【お断り】(2017.9.1追記)
この闘病記は12年前の闘病の記録です。
したがって、現在厚労省の定める乳がんの標準治療は、当時と一部異なっています。治療についての最新情報は、
「日本乳癌学会」や「国立がん研究センター」の乳がん情報など、信頼できる情報源を参考にすることをお奨めします。
お断り:この闘病記は2年前にさかのぼって記しております。現時点で進行しているのは、2005年7
月の段階での話です。 (現在は女性ホルモンを抑える治療を続けており、今のところ再発や転移の兆候はありません。ご安心ください。)
第6章 ホルモン療法
1.
時間が前後するが、3ヶ月ほどさかのぼり、ホルモン療法を始めた2005年4月に話を戻させていただく*。
既述のとおり、私は乳房を温存したので、再発や転移予防のために、術後補助療法として放射線療法とホルモン療法を並行して始めた。私の乳がん細胞は女性ホルモン受容体を持つ「ホルモン依存性の乳がん」で、女性ホルモンと一緒に増殖するタイプなので、ホルモン療法を採用し、化学療法をせずにすんだのだ。
ホルモン療法は化学療法より効き目はマイルドだが、その分副作用が少ないとされる。通常2~5年間行うのが有効といわれている。女性ホルモンを人為的に抑えるため、一般的に更年期障害の症状を中心に、治療法によっていろいろな副作用がある。
治療法には一般的に次の3つのタイプ*があり、効果や副作用にそれぞれ特徴がある。
A がんのエストロゲン(:卵胞ホルモン)受容体と結合し、エストロゲンとの結合をブロックする
抗エストロゲン剤(タモキシフェン 商品名「ノルバデックス」等)を内服する
5年間が有効とされる
副作用:子宮体癌のリスク・帯下が増える
B 視床下部から脳下垂体に直接働きかけ、エストロゲン自体の生成を抑える
抗エストロゲン剤(LH-RHアゴニスト製剤 商品名「ゾラデックス」等)を皮下注射する
2年間が有効とされる
副作用:更年期障害の症状全般・血栓症
C アロマターゼ(:閉経後男性ホルモン=アンドロゲンと結合してエストロゲンに変える酵素)の
分泌を抑えることで、エストロゲンの生成を抑える
アロマターゼ阻害剤(アナストロゾール 商品名「アリミデックス」等)を内服する
5年間が有効とされる(比較的新しい薬なので、使用期間については検証が進んでいる最中)
抗エストロゲン剤より再発抑制力が強いといわれる
副作用:骨粗しょう症・関節のこわばり
閉経の前後でエストロゲンの生成方法が異なるため、以上のような3種類の方法がある。閉経前ならA・Bのいずれか、閉経後ならA・Cのいずれかが選ばれるのが一般的だ。私のように、A・Bを併用する場合もあるようだ。

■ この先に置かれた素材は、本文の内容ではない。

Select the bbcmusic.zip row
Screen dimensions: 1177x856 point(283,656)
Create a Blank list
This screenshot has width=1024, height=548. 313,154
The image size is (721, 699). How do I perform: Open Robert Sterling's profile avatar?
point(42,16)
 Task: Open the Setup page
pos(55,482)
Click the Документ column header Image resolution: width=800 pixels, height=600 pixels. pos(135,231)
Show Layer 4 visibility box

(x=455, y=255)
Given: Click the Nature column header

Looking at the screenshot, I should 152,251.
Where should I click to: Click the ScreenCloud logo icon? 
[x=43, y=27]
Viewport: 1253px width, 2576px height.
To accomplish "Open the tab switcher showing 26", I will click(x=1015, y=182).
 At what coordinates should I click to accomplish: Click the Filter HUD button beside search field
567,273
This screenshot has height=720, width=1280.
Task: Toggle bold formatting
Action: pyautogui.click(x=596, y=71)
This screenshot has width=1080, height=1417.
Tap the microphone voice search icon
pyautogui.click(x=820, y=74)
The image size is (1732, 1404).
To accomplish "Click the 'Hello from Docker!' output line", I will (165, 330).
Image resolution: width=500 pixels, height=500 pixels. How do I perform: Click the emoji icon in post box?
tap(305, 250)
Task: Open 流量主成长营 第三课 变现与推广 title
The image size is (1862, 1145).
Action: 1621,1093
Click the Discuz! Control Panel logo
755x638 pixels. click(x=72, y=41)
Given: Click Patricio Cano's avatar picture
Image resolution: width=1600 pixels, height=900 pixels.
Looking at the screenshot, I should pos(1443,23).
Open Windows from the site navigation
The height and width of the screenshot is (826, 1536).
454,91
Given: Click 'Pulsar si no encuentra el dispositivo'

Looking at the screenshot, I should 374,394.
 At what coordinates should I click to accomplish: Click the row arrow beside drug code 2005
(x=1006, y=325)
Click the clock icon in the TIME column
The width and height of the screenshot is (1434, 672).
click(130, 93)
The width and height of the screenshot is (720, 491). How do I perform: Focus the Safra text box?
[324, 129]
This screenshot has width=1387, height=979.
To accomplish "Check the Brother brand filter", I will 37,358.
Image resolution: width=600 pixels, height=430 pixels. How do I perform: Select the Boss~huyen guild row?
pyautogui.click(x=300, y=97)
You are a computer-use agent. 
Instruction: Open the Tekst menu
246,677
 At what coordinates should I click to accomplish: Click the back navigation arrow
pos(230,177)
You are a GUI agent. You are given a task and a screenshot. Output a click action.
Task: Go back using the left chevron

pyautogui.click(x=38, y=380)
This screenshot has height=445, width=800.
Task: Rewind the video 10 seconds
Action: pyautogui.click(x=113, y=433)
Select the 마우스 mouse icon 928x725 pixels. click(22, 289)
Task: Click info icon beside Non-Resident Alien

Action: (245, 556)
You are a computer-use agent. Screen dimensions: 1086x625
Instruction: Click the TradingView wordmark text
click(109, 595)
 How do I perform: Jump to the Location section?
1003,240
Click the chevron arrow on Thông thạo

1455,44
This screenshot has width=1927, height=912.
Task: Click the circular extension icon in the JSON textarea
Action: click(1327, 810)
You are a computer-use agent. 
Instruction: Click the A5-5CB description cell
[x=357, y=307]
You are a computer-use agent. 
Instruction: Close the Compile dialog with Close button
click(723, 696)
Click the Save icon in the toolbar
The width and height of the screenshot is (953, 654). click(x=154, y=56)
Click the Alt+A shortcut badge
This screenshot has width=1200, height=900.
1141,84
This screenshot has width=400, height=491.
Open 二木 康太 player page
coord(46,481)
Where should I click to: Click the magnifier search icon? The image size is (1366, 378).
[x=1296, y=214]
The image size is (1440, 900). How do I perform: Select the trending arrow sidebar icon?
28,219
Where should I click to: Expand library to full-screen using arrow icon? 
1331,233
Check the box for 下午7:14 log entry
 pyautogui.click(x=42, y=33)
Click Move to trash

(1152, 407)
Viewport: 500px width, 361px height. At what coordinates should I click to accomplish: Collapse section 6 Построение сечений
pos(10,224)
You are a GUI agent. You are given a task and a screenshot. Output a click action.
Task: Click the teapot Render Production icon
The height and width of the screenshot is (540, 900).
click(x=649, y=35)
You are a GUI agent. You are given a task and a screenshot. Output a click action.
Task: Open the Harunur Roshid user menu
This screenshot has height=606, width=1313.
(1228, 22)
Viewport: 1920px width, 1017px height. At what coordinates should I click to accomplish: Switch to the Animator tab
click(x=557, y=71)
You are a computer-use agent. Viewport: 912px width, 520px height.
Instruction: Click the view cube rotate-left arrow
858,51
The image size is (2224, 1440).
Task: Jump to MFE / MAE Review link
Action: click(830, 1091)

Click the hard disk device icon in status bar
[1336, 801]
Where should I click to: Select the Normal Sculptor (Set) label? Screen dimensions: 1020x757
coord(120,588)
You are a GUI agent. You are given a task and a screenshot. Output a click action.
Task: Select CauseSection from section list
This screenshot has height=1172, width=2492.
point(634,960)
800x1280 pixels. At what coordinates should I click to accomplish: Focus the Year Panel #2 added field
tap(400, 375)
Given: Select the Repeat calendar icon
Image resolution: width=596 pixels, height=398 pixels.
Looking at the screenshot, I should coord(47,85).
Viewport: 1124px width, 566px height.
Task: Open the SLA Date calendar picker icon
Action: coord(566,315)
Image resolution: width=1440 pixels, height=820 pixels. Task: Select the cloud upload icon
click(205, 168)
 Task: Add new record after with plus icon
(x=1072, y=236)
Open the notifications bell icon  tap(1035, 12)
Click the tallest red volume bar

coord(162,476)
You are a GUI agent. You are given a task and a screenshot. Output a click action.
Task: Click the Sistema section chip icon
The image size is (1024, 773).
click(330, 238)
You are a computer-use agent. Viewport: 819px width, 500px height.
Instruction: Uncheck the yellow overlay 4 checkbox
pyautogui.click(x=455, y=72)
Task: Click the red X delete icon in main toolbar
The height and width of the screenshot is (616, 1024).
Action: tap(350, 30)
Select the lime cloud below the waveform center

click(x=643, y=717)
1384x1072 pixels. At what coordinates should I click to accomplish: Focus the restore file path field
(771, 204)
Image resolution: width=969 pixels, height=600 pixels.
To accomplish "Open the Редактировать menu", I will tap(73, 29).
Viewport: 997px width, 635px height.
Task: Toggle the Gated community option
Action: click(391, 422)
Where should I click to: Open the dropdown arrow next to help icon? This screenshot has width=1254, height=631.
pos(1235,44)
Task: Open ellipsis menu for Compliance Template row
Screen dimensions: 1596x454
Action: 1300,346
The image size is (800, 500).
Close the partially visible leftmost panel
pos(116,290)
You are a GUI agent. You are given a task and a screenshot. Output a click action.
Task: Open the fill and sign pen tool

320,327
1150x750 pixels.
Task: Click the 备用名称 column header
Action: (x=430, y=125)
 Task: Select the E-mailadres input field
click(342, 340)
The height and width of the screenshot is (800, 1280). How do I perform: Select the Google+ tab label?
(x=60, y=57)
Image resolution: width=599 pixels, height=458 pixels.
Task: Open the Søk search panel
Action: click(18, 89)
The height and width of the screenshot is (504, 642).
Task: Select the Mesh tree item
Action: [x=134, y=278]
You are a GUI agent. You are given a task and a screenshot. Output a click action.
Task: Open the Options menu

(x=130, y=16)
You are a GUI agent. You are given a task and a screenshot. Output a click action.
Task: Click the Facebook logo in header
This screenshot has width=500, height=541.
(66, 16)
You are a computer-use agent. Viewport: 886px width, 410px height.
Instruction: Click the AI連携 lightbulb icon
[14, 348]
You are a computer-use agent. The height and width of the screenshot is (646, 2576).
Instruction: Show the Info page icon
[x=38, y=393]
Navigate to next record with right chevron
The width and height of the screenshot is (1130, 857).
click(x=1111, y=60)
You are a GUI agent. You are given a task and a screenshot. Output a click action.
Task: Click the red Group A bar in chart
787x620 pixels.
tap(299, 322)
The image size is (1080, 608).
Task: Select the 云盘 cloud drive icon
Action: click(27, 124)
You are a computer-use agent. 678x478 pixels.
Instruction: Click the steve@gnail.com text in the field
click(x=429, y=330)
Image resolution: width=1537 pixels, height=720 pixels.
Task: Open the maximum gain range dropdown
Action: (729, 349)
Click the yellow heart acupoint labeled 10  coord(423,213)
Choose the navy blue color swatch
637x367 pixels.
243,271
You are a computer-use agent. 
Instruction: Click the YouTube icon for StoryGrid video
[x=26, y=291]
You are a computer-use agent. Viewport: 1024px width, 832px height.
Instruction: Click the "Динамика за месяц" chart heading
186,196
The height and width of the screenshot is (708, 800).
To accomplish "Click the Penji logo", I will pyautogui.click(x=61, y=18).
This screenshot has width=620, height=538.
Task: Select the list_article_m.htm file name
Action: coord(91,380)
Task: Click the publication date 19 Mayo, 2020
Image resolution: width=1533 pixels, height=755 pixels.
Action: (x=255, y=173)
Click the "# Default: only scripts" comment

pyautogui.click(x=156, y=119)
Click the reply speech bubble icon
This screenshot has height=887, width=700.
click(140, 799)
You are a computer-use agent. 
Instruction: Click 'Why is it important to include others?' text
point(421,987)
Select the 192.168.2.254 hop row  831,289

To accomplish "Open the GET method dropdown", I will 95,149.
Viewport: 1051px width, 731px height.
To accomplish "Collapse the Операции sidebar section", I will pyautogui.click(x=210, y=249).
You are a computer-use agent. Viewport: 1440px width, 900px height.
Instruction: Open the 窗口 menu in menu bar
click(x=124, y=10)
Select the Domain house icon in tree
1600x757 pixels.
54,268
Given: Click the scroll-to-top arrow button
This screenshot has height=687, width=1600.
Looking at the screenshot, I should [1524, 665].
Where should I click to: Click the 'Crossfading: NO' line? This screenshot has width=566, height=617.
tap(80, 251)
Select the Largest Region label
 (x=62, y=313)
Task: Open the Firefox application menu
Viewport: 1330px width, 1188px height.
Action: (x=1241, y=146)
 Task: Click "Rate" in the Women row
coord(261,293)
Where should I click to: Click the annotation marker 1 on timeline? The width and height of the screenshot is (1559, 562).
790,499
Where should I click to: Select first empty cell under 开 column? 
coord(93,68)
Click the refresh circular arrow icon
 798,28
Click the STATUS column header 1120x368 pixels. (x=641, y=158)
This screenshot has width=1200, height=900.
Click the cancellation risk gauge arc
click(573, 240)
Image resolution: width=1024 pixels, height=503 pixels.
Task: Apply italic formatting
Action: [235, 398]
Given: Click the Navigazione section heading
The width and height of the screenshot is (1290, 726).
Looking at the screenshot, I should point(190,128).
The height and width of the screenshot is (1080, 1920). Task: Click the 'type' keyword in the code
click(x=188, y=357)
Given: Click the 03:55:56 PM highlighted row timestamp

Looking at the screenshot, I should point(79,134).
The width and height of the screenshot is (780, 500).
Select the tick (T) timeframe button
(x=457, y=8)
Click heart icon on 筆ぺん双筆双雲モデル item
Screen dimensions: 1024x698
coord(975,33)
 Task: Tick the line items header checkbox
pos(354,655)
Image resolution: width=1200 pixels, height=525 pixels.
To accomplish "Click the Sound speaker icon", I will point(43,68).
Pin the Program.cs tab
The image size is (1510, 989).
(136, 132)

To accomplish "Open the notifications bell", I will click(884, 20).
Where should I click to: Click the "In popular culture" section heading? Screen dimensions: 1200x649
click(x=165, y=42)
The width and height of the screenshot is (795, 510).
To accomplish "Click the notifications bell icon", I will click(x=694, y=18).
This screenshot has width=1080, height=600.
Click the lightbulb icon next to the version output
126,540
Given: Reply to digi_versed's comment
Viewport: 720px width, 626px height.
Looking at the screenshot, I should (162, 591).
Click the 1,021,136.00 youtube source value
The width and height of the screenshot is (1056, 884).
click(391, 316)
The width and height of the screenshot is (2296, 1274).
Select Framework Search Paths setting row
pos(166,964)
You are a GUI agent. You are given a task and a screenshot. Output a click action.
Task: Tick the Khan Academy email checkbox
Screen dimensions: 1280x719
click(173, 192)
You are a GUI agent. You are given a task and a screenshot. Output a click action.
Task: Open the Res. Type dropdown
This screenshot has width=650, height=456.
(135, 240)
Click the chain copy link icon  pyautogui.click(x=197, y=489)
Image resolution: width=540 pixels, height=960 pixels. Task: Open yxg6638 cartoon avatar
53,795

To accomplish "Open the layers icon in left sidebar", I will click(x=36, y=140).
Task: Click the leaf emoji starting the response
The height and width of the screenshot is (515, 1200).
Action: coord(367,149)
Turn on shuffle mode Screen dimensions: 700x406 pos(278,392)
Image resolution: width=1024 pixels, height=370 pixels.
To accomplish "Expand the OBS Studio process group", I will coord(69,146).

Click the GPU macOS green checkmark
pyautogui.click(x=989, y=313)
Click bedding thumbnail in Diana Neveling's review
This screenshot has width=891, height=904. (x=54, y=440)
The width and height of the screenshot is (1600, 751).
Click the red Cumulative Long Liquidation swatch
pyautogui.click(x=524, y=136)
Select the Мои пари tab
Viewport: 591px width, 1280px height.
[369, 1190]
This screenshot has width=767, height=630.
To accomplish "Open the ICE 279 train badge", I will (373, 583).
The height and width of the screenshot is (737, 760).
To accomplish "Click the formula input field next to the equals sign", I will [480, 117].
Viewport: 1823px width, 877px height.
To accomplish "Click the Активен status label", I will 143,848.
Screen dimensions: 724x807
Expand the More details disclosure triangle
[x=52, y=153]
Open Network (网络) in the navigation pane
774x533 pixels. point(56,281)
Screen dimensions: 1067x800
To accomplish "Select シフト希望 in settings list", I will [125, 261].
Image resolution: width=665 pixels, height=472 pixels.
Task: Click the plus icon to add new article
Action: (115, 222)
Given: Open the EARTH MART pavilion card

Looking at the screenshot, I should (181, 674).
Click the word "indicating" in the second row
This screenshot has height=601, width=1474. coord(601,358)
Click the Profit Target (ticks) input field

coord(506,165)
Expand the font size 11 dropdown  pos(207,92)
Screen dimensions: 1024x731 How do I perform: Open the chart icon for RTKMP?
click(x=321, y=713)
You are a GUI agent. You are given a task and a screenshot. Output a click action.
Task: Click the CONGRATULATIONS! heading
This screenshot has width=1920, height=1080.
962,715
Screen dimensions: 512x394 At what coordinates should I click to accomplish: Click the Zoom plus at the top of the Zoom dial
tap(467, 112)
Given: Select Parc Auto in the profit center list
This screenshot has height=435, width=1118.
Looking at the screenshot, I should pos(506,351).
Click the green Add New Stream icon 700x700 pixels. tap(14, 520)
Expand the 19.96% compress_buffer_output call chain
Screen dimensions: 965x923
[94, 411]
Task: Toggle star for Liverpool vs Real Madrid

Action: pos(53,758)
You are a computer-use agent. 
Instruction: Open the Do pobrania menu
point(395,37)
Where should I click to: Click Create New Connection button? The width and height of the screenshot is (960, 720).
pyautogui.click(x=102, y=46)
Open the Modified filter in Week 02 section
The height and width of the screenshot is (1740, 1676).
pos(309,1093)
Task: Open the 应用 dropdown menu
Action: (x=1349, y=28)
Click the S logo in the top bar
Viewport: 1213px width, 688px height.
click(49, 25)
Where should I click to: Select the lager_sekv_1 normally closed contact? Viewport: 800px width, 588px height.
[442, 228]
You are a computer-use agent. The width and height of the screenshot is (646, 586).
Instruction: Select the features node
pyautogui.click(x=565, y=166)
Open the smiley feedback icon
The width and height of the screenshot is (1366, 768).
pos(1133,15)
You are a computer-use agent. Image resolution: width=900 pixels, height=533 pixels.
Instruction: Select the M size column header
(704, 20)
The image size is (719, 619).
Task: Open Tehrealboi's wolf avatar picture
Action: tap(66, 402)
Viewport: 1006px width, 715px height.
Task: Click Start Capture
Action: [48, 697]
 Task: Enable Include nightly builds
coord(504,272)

私の場合、病期は0~V期のうちのI、がんの核異型度(:総合的悪性度)はグレードI~IIIのうちのIと、乳がんとしては初期でかつ軽度の病状だったが、閉経前だったこととがんの種類が硬がん*であることを踏まえ、A・B2種類併用で始め、経過を見ることにした。
A タモキシフェン内服 10mg 2錠/日×5年間
B LH-RHアゴニスト製剤皮下注射 1回/月×2年間
* 過去記事 第5章 放射線治療 7.と第5章 放射線治療 13.を参照してください。
* 詳しくはVOL-NEXT ホルモン療法を参照してください。
* 過去記事 第5章 放射線療法 15.を参照してください。